AIM OF THE EXERCISE — The lines from the one containing "You are a computer-use" through the last one in the data: please copy those exactly, and only those, without the pictures.

-- Opening Marker --

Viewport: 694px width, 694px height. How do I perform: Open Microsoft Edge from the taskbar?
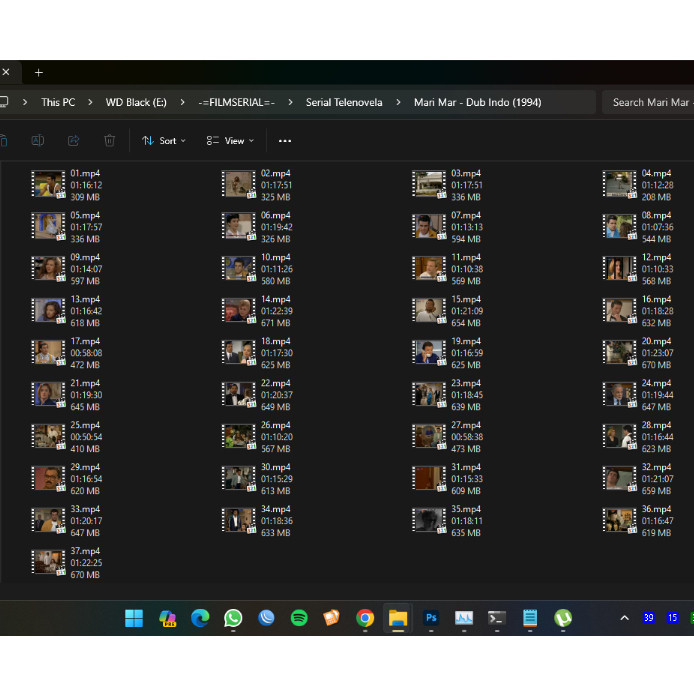tap(200, 618)
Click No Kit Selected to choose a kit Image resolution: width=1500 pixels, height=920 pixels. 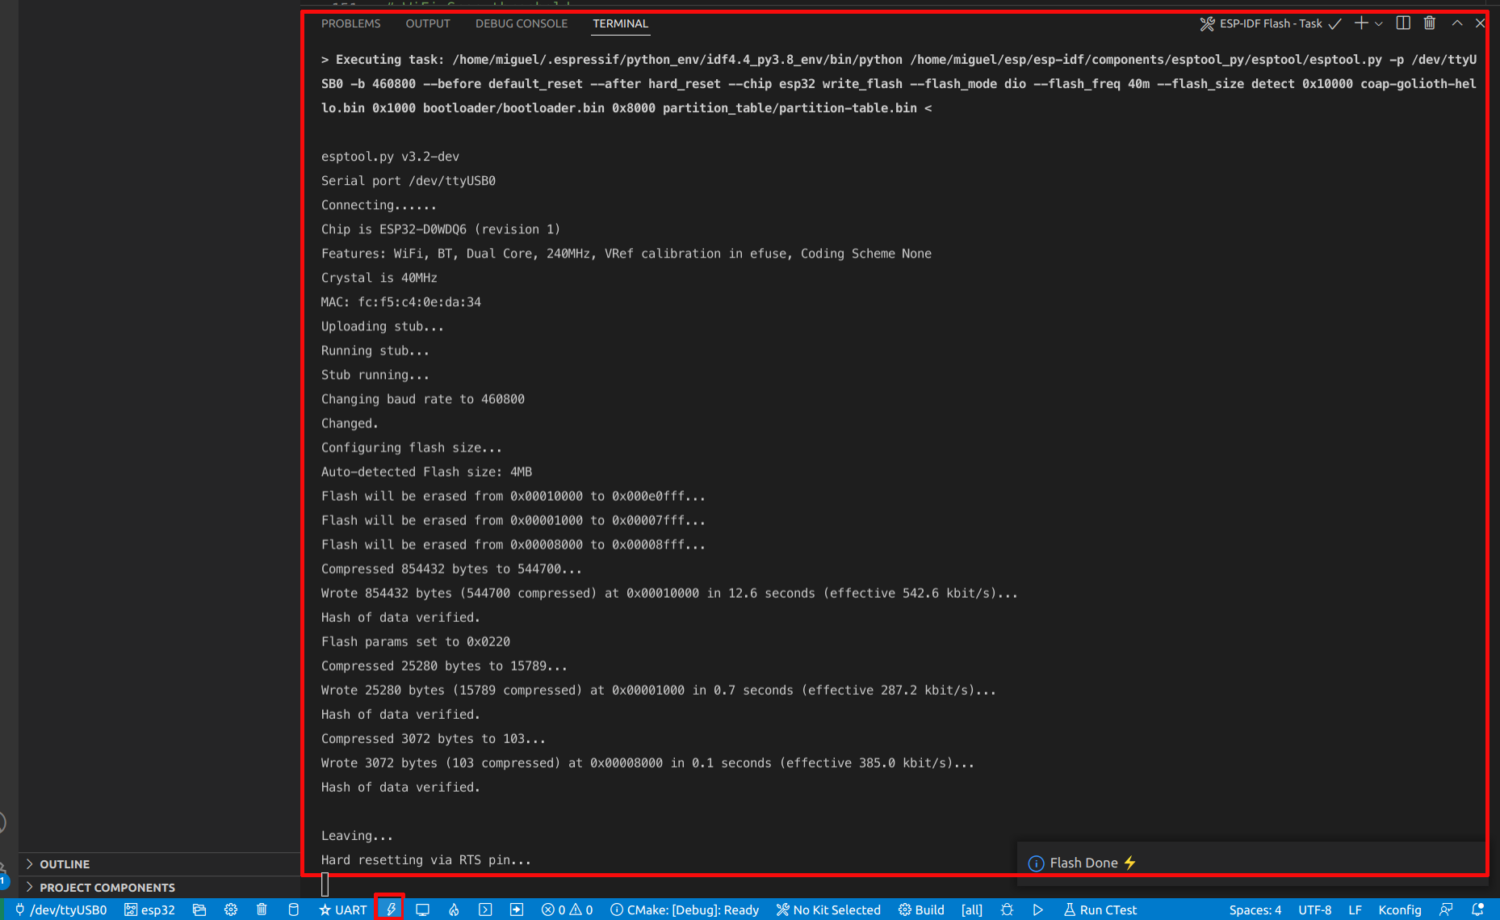click(828, 909)
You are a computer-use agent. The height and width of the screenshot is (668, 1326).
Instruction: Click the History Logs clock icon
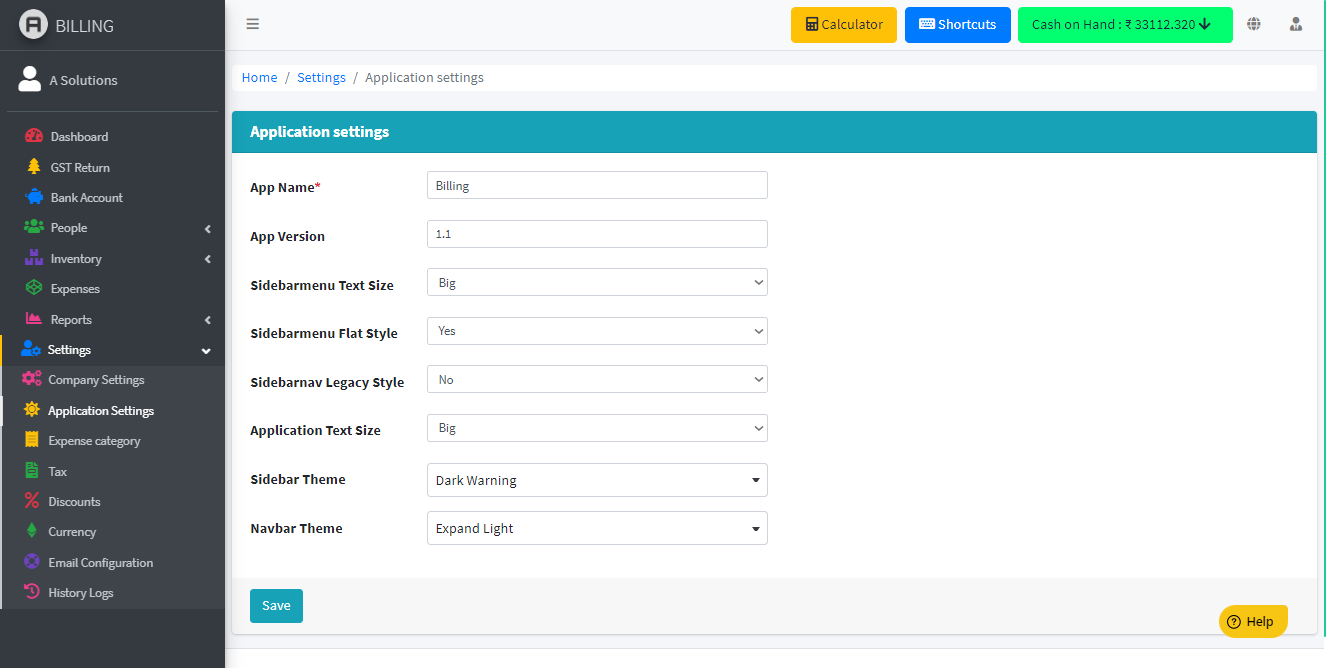coord(32,592)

-- Closing Marker --

ANSWER TO THIS TASK —
You are a computer-use agent. The height and width of the screenshot is (668, 1326).
Instruction: Click the History Logs clock icon
coord(32,592)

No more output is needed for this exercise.